Mas aqui é onde temos que falar novamente sobre graça preveniente. Graça preveniente não é um tipo de força, substância, influência ou entidade que Deus envia para a alma humana—a forma platonista de expressar isso. Sua graça preveniente é antes Sua generosidade em nos dar o dom do Seu Espírito Santo. Deus não envia uma “substância” para os nossos corações. Ele mesmo vem! Ele vem pessoalmente. Ele vem como Deus Espírito Santo, a Pessoa divina que trabalha em nós prevenientemente.

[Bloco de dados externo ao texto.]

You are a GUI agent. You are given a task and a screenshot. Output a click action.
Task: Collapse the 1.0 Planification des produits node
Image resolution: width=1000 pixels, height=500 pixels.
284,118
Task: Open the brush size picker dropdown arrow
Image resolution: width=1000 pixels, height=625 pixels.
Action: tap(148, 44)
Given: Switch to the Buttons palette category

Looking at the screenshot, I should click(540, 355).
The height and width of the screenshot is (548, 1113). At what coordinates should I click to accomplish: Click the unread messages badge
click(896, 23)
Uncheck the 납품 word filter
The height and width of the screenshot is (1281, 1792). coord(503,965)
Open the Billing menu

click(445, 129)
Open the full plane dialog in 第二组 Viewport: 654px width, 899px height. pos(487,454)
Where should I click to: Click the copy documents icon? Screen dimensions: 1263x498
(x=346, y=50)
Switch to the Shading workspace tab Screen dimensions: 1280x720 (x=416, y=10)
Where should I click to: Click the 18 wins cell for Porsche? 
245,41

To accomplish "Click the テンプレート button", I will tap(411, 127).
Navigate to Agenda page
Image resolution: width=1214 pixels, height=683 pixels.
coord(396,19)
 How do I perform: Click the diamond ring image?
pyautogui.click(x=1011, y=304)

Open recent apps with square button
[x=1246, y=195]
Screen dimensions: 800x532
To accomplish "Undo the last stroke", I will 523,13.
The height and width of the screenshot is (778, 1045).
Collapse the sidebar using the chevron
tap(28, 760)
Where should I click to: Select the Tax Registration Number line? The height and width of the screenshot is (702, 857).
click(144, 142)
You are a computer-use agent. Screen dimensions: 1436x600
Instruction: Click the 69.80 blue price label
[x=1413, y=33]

Por nós mesmos, nós nunca veríamos a verdade, pois somos espiritualmente cegos. Por nós mesmos, poderíamos nunca crer, porque somos cheios de dúvidas. Por nós mesmos, nunca conseguiríamos acreditar em Deus, pois somos cheios de auto-importância e auto-confiança. Mas Deus vai antes de nós. Sua graça é Sua generosidade preveniente. Ele toma a iniciativa em nos dar o dom do Espírito Santo. De fato, Deus é nEle mesmo o dom do Espírito Santo. Ao ouvirmos o evangelho de Sua ação reconciliadora e justificadora em Cristo, somos capacitados (não compelidos) a responder em fé. Como o Espírito nos une a Cristo, nos incorpora em Seu corpo, então cremos. Nós respondemos ao “Filho de Deus que me amou e se entregou por mim” (Gálatas 2:20).

Obrigado, Senhor, pelo dom da fé. Obrigado Pai, por Jesus ter morrido por mim. Obrigado Senhor Jesus, que, como estou em ti, meus pecados estão perdoados! Obrigado porque agora eu sou “declarado justo por meio de Cristo Jesus” (Romanos 3:24). Obrigado por sua graça preveniente e salvadora.

T. A. Noble é professor pesquisador de Teologia no Seminário Teológico Nazareno, em Kansas City, e parceiro de pesquisa senior em Teologia na Faculdade Teológica Nazarena, em Manchester.

Holiness Today, Novembro/Dezembro de 2020


[1]. Martin Luther, The Freedom of a Christian. Traduzido por Mark Tranvik. (Minneapolis: Fortress Press, 2008), 63.

[2]. Uma versão encurtada de sua declaração no Prefácio de Against Heresies, Book 5 (Ante-Nicene Fathers, Vol. 1, 526).

[3]. Anotação do diário de Wesley do dia 24 de maio de 1738, Works, Vol. 18, (Abingdon Press, 1988), 250.

[4]. T.A. Noble, “A Iniciativa de Deus: Graça Preveniente e Expiação”. Holiness Today, Setembro/Outubro de 2020.